Fidelity’s Alex Wright has hiked the £2.8bn Special Situations fund’s exposure to small and mid cap companies in the six months since he took the portfolio on from Sanjeev Shah.
Mr Wright took the fund on from Mr Shah in August last year and has moved to exploit his expertise in the small cap space by increasing the fund’s weight to companies with a market cap exposure of £200m-£500m from 5 per cent to 10 per cent.
He has also increased mid cap companies - those with a market cap of £2bn-£5bn - by 2-3 per cent.

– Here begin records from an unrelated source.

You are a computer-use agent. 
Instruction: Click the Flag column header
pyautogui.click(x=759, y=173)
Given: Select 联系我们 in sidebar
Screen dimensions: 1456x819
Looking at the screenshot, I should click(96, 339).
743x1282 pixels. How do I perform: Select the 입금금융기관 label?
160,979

The manager has run the group’s UK Smaller Companies fund since launch in March 2008 since when it has returned 254.6 per cent compared to the 119.8 per cent rise in its Numis Smaller Companies ex Investment Companies index.
Mr Wright said he had added several stocks to the portfolio and sold some which Mr Shah had previously owned.

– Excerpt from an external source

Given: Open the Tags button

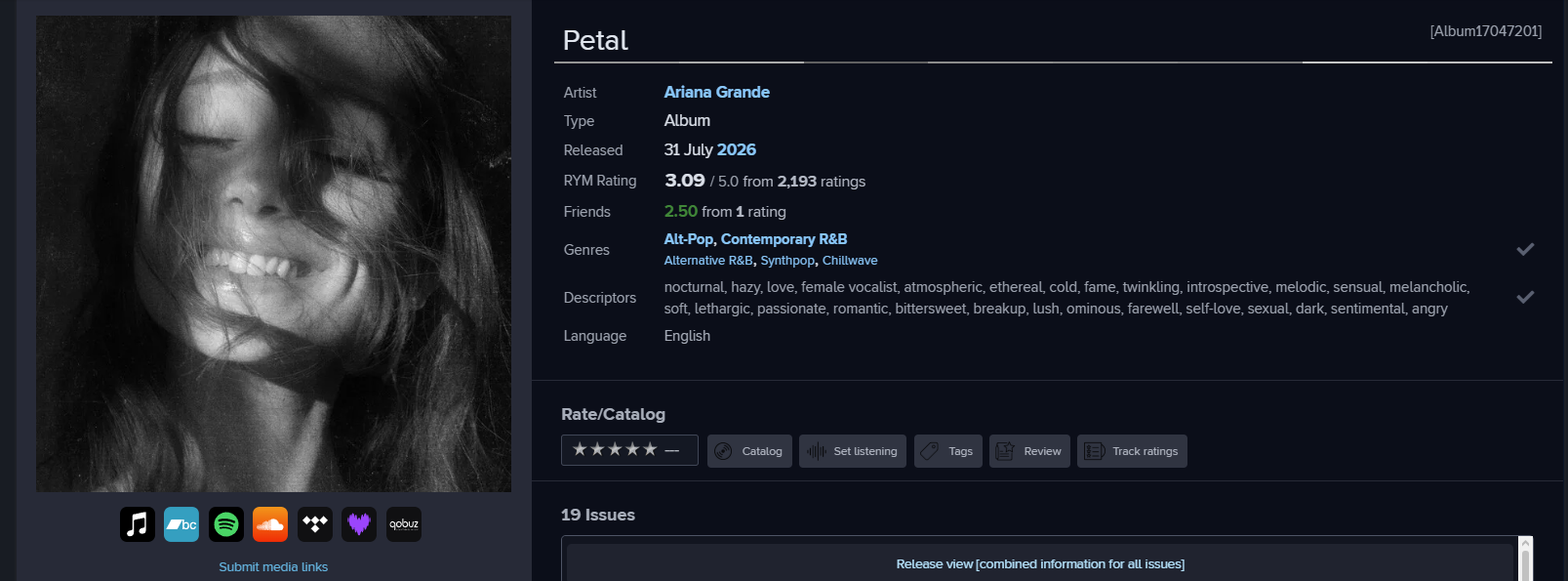Looking at the screenshot, I should (947, 451).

He said he had divested the fund’s holding in RBS and added Barclays in its place while he had also bought utility stocks SSE and National Grid, among other purchases.
The largest sector change under Mr Wright’s stewardship of the fund has been in financials.

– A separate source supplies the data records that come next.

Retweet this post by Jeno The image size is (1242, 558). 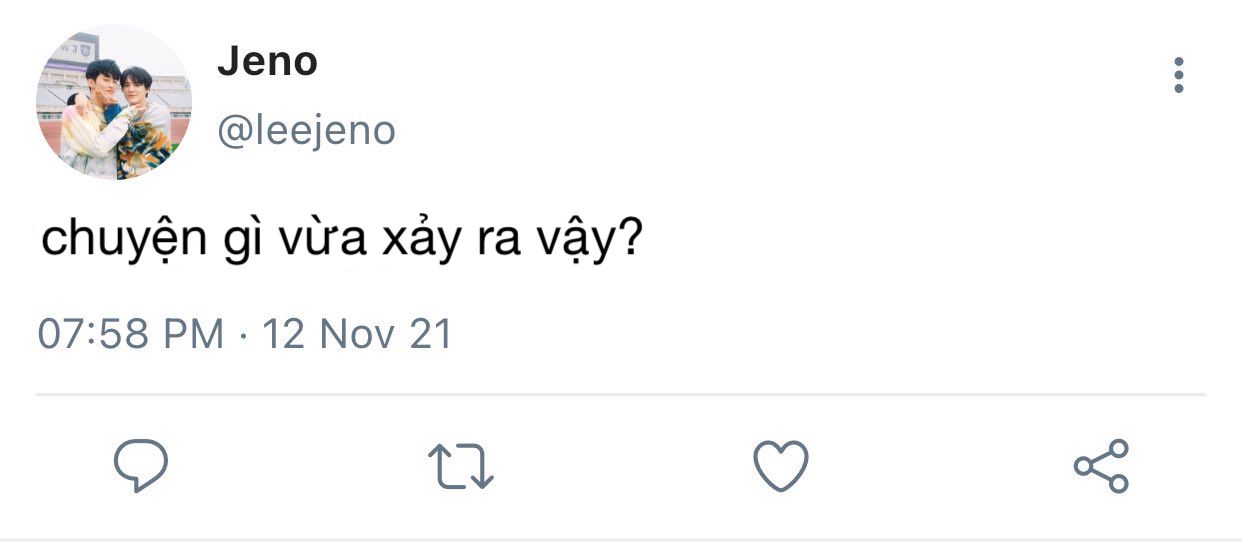click(x=460, y=466)
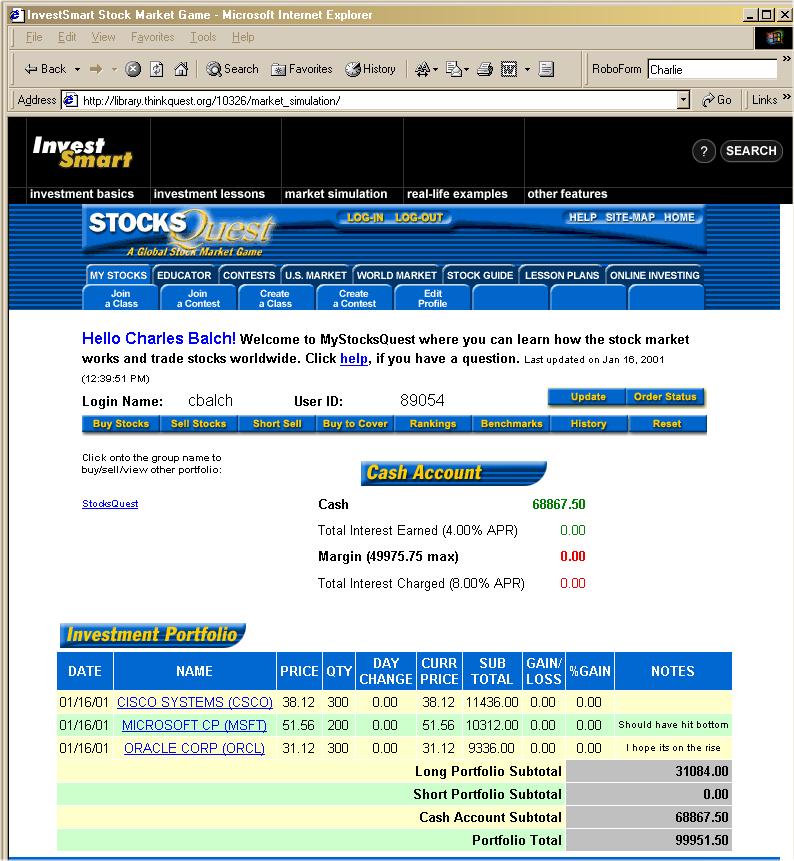This screenshot has height=861, width=794.
Task: Open the Tools menu
Action: click(x=203, y=37)
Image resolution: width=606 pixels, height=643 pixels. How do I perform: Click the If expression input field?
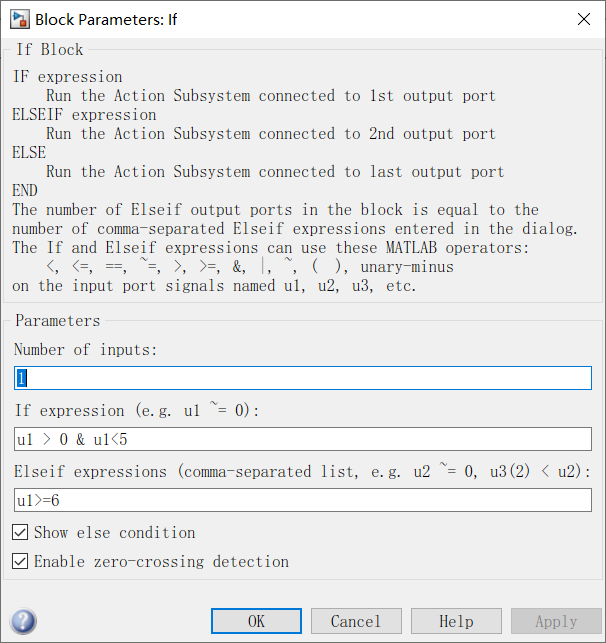click(302, 439)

Large new allocations to insurers Resolution and Pheonix and discretionary manager Brewin Dolphin have meant the fund’s overweight to financial companies has roughly doubled.
However, the manager has fully divested holdings Mr Shah had in F&C Asset Management and Jupiter.
The manager has also reduced the holding he inherited in BP by roughly 200 basis points in favour of Royal Dutch Shell.
Mr Wright said he had continued to use the fund’s ability to short the market, whereby the fund benefits if stock prices fall.
He said he had “successful shorts in mining and healthcare” but added these were stock specific rather than representative of negative sentiment against the sectors.
Elsewhere, Mr Wright said support for the fund had been “pretty solid” and said there were not many investors he had not previously met through running his small cap fund and the Special Values investment trust.
Asked if the manager’s expertise towards smaller companies would mean the fund would be constrained in terms of size, Mr Wright said if the fund reached £5bn-£6bn it would be “too big”.